The Howard County Council this morning is scheduled to sit down and begin hashing out an agenda. With Republicans at the helm for the first time, this is unplowed ground for county politics. The new chairman, Charles C. Feaga, promises "steady, effective government."
On the immediate agenda are some housekeeping chores. A move is afoot to limit the council's questioning of staff during public sessions, leaving the bulk of the nitty-gritty to private work sessions. We don't like that idea, and believe council members would come to regret it. (They might want to ask their friends over at Coca-Cola who intend to build a Howard plant and who years ago launched "new Coke" how public opinion can undo the best-laid plans hashed out in private conferences.)
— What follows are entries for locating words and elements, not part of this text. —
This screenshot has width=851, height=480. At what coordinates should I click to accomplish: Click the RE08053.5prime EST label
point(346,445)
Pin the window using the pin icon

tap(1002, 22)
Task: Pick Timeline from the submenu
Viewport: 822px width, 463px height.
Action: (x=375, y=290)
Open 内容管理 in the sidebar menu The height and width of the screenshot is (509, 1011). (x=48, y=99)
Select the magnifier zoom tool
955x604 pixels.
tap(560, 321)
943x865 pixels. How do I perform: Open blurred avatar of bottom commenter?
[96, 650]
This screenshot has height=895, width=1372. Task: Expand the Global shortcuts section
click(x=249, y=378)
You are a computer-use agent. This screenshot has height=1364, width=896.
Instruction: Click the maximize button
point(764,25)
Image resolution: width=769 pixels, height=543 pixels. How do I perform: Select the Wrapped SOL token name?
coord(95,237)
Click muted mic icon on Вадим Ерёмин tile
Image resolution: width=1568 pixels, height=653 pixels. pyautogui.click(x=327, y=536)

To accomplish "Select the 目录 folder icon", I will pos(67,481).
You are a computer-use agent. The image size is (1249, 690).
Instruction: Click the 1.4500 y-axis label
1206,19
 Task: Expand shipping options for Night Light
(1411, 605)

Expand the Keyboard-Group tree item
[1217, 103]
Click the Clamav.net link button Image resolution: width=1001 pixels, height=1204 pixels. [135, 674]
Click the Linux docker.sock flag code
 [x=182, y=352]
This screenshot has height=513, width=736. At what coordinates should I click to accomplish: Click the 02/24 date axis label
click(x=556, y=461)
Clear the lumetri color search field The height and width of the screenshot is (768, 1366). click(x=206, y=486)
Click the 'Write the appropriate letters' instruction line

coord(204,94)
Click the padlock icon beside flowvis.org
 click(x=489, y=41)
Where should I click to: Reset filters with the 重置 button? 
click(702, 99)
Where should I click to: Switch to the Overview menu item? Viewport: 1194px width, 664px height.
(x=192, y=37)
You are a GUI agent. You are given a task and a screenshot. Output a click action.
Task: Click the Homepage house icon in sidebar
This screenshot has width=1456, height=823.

A better-reasoned proposal by Mr. Feaga to make council proceedings more inviting (and thus more likely to get the go-ahead) is to lower the council dais to the audience's level.
The new council apparently will move less decisively on a proposal to remove the liquor board from its bloated list of duties; that idea will probably be postponed for a year.
At the top of nearly everyone's agenda seems to be the school system. After visiting the new high school in west Columbia's River Hill village, Mr. Feaga described it as "an Ivy League-type campus" that the county likely can ill afford in the future.
But if he attempts to cut too many corners on the proposed eastern high school, he will have a lot of explaining to do. Equity is already a major issue in Howard, particularly as it relates to disparities between old and new schools. Since River Hill will probably be the most homogeneously affluent community in Columbia, building an inferior high school on the east side could raise eyebrows.
Mr. Feaga has a point that the county's sluggish revenue growth demands frugality. Even so, the school issue will be the litmus test of a new era, since Democratic-dominated councils of the past were anxious to restore school funding cut by the Republican executive.
And as former Democratic council chairman C. Vernon Gray reminded a Republican colleague who sometimes voted against the executive from his own party, having a majority doesn't guarantee having the votes.